The hottest party on November 8, 2016, wasn’t at the New York Hilton Midtown or the Javits Center, where the Republican and Democratic nominees were anxiously awaiting the results of the vote.

It was in the futures market. As early results poured in shortly after 7 p.m. ET, showing a much tighter race than anticipated, traders reacted instantly, with S&P 500 e-mini futures erasing early gains of as much as 0.8%. The selling crescendoed as results showed Hillary Clinton trailing Donald Trump in the battleground states of Florida, North Carolina, and Ohio — nearly cementing an unexpected outcome.

Minutes before midnight, with the race all but over, markets were fully gripped by the fear of the unknown. S&P 500 e-mini futures were halted after falling 5%. At that time, a 5% drop was “limit down,” though the threshold has since been expanded to 7%.

Shortly thereafter, Carl Icahn left the New York Hilton Midtown as the victory party raged, deciding there was money to be made in the futures market. He put about $1 billion to work in the wee hours of Wednesday morning, confident that investors would learn to love the real estate mogul’s tax-cutting and deregulatory campaign.

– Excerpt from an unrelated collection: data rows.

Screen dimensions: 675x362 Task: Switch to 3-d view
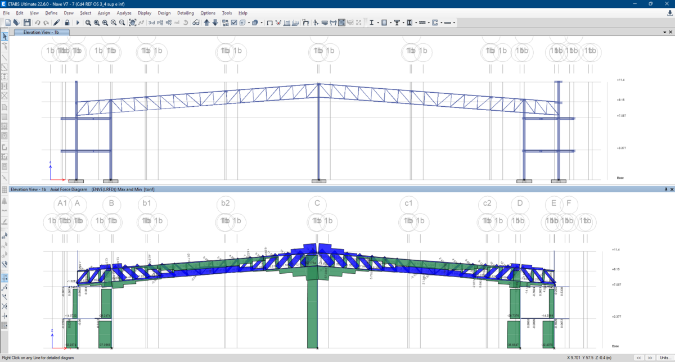click(x=152, y=22)
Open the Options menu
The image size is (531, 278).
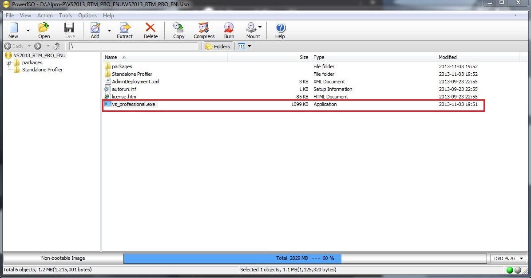(87, 15)
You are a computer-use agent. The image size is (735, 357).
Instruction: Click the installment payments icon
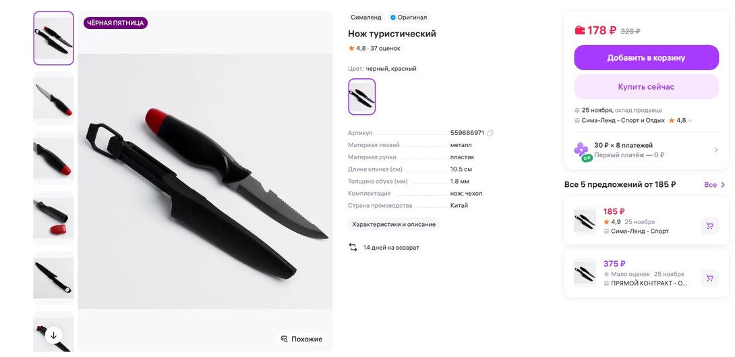(x=581, y=150)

He didn’t have to wait long: futures staged an enormous comeback and ended the next session up more than 1%.

“The S&P was so liquid — it was unbelievably liquid — the world was going nuts,” Icahn recounted on Bloomberg TV that day. “Last night it was amazing; the world was going into a panic with no reason.”

Russia’s invasion of Ukraine

Sometimes, a known event yields unexpected results. Other times, the sudden appearance of a rumored, but unknown, event triggers market volatility. 

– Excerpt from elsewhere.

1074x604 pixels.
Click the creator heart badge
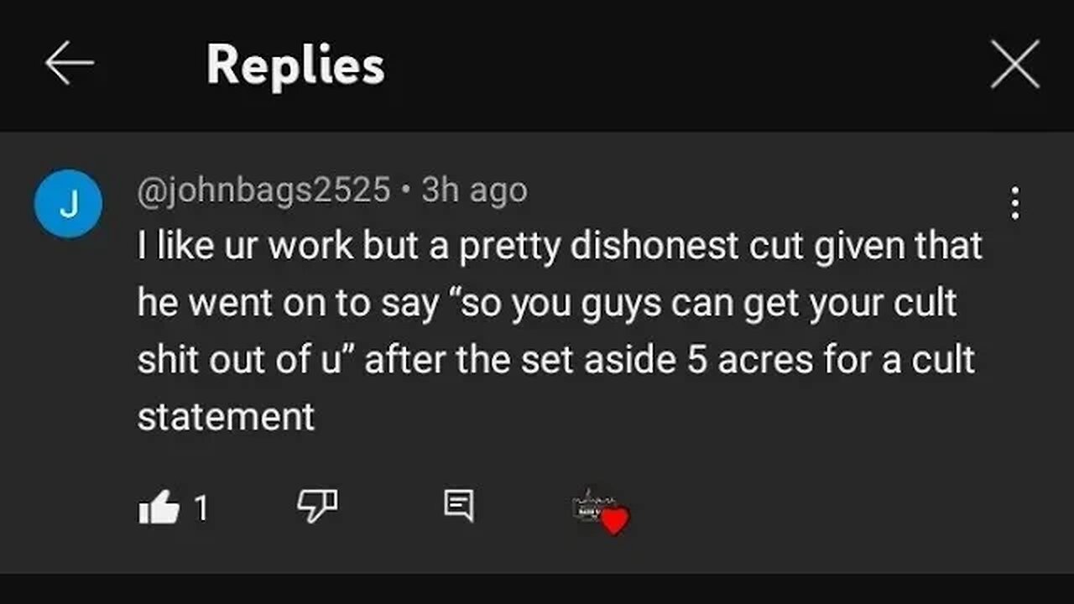(614, 521)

Such was the case on the night of February 23, 2022, when Russia’s unprovoked invasion of Ukraine propelled West Texas Intermediate futures above $100 per barrel.

Given Russia’s role as a major producer and exporter of black gold, oil was the most logical way to express views on the evolution of the war and potential for shortages. And futures were the trading vehicle that facilitated just that as news broke.

That was far from the last time during the war when oil futures responded to new information or pronouncements from political leaders on sanctions or countermeasures. One such instance came on May 4, when European Commission President Ursula von der Leyen said EU member states would proceed with “a complete import ban on all Russian oil, seaborne and pipeline, crude and refined,” providing another jolt to crude futures.

Nonfarm, on futures

It’s not just during the exceptional events, but also regularly scheduled programming that futures are the finance world’s instrument of choice.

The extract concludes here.